## Goal of the exercise
Put the items from the line that contains "This screenshot has height=707, width=1002." through the end of the items into a JSON list of strings, one string per line, leaving out blank lines.

Stored records
# # # # # # #
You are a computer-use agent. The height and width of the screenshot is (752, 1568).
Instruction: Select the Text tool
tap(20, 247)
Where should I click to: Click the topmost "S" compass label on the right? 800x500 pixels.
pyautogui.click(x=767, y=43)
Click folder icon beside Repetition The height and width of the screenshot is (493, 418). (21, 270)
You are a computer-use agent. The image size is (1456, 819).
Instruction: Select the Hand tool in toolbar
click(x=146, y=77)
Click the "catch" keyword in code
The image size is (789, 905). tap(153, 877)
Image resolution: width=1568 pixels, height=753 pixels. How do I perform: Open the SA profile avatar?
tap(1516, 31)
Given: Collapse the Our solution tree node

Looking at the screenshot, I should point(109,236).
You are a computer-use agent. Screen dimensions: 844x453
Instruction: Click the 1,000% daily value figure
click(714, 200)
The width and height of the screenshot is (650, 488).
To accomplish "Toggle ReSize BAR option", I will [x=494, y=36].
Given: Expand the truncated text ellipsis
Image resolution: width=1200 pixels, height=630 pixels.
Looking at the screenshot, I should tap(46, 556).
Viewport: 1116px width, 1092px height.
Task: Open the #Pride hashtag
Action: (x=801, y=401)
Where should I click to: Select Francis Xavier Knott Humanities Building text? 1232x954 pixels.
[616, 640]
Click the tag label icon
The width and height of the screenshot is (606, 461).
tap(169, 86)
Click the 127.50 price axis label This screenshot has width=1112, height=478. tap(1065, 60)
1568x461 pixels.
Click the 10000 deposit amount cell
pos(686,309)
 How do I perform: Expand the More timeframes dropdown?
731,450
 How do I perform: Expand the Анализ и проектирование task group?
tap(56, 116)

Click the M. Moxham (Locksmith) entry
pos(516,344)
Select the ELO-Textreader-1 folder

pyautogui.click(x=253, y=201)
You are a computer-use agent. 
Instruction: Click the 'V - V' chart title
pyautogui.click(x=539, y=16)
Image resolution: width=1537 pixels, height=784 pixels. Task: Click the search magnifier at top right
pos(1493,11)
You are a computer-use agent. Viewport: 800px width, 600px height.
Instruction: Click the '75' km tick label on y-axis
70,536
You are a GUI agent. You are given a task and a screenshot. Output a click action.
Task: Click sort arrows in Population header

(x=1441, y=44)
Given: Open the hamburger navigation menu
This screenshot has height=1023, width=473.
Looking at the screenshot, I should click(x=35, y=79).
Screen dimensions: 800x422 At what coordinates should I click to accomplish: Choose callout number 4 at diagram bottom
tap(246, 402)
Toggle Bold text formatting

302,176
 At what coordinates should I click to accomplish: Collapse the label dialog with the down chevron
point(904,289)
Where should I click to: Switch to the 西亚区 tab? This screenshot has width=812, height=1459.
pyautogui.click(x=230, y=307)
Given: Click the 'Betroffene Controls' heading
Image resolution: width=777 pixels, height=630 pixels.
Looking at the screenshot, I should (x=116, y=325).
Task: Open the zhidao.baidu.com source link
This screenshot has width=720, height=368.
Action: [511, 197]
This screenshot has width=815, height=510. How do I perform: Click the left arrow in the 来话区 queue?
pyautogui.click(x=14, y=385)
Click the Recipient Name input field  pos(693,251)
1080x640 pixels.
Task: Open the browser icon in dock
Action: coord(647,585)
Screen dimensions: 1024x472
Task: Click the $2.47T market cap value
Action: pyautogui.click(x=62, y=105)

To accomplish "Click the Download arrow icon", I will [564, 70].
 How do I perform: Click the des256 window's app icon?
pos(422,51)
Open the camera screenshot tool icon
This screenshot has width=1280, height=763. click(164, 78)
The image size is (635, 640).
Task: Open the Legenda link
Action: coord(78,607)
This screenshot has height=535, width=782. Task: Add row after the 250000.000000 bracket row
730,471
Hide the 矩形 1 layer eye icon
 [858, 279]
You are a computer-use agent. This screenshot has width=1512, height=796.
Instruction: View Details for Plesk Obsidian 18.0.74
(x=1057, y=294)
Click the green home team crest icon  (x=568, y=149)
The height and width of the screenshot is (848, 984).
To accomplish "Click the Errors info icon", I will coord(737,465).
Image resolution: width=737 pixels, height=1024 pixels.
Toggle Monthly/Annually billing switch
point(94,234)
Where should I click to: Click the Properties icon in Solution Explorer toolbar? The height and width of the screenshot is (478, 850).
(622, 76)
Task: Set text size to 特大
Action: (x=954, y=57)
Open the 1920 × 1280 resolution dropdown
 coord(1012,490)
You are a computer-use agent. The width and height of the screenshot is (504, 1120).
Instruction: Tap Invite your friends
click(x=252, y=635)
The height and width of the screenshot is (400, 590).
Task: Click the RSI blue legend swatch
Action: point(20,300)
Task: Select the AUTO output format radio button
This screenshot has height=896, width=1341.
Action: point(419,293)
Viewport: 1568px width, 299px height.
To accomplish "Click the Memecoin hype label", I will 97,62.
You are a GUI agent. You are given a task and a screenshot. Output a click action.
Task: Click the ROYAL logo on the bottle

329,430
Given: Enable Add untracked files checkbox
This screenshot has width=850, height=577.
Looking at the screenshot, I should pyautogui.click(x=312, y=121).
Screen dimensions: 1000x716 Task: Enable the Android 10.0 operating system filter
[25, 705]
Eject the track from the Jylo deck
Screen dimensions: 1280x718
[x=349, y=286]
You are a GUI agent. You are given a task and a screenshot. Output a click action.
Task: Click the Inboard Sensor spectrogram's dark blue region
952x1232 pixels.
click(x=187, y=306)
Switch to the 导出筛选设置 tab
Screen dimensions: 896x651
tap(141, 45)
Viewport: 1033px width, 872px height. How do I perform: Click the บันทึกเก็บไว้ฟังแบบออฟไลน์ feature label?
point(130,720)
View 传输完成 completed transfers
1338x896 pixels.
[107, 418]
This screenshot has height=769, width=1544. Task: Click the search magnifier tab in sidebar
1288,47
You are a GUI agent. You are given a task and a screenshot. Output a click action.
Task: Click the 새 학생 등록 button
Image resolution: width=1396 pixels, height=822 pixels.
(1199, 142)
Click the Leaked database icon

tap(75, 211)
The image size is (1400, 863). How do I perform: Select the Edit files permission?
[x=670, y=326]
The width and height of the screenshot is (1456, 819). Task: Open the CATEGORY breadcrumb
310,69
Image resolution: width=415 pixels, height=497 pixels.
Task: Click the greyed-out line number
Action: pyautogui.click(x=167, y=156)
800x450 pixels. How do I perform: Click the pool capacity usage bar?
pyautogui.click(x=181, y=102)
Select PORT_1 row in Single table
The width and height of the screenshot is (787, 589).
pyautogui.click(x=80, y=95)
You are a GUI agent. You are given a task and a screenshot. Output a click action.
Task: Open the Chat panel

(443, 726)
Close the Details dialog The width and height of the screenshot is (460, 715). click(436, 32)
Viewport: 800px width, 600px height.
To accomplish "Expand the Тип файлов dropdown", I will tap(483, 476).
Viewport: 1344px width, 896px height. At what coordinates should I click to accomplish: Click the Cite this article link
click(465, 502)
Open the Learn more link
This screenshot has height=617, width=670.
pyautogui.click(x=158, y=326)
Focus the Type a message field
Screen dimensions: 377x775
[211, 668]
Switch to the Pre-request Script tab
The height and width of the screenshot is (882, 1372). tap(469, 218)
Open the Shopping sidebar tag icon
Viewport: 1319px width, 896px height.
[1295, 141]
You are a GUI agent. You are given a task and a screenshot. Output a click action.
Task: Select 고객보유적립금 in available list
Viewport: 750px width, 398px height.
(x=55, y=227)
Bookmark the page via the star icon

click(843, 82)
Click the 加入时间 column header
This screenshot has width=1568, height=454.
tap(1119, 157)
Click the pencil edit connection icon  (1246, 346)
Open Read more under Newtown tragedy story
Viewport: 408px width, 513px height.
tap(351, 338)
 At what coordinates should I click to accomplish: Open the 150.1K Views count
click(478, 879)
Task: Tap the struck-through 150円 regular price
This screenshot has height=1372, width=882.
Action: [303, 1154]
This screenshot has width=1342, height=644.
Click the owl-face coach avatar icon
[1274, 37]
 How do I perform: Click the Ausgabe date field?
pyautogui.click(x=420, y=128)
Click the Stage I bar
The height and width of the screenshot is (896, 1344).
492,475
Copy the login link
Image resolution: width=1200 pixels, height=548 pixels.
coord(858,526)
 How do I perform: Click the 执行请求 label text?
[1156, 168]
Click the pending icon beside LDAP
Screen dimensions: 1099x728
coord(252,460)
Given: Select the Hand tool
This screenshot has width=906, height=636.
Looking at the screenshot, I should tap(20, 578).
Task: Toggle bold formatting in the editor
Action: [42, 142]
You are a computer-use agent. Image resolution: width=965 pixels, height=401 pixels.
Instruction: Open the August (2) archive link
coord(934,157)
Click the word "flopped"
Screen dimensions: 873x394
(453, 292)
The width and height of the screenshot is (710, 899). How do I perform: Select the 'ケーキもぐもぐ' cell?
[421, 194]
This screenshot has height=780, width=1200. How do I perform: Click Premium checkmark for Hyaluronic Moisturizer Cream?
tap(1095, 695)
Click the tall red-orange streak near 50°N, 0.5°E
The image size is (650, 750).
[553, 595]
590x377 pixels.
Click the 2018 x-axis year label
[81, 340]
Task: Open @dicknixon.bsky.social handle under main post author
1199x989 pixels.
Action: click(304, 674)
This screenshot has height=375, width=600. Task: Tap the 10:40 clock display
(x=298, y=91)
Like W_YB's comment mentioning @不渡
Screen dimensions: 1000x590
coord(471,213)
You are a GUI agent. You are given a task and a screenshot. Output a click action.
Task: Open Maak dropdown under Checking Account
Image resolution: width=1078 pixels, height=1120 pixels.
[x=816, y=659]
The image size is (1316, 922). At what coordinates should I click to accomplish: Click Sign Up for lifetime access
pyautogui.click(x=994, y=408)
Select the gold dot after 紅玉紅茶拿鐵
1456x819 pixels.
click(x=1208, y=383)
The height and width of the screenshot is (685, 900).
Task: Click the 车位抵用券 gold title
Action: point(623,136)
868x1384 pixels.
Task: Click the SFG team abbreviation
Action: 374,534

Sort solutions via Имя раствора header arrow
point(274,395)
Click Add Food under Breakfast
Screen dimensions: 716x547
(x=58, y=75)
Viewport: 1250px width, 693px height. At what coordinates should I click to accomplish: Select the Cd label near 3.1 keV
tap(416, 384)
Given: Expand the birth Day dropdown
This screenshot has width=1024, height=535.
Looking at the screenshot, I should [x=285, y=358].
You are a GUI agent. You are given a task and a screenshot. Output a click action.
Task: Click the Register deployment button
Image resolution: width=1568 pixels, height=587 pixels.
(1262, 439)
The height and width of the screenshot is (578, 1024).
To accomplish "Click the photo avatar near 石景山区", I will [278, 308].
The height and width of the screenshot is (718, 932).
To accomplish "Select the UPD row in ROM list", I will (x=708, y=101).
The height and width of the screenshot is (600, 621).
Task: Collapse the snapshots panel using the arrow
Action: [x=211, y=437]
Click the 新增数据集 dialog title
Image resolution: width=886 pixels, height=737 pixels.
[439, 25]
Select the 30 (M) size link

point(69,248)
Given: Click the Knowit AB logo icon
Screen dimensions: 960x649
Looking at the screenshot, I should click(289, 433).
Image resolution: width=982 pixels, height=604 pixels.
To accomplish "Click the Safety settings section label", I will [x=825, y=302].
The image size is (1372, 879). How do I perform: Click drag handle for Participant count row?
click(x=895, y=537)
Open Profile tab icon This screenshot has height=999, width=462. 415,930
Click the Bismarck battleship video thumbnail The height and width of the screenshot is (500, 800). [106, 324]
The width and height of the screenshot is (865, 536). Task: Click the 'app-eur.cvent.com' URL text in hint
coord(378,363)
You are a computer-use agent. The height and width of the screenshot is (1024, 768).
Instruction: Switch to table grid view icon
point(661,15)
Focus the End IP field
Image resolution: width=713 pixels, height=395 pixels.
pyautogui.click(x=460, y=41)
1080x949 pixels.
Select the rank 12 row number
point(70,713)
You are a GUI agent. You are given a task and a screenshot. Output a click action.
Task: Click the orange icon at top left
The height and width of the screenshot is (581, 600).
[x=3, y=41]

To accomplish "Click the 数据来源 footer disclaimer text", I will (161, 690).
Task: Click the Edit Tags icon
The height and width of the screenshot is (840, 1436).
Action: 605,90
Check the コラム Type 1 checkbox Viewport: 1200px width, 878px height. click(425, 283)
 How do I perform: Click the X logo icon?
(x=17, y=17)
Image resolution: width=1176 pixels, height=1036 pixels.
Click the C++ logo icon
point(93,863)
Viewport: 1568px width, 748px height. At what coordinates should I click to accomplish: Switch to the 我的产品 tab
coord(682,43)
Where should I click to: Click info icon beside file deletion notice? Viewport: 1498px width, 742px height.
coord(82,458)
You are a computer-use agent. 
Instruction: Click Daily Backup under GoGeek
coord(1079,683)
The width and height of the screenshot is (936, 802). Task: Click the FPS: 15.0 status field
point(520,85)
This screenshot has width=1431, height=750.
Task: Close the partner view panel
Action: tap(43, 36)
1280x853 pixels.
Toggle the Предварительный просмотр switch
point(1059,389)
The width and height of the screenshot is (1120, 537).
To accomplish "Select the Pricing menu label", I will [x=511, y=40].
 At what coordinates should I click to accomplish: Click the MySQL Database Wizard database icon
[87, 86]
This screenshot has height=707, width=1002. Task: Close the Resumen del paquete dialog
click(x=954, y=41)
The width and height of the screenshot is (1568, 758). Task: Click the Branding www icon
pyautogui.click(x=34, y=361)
# # # # # # #
## The result
[
  "This screenshot has height=707, width=1002. Task: Close the Resumen del paquete dialog",
  "click(x=954, y=41)",
  "The width and height of the screenshot is (1568, 758). Task: Click the Branding www icon",
  "pyautogui.click(x=34, y=361)"
]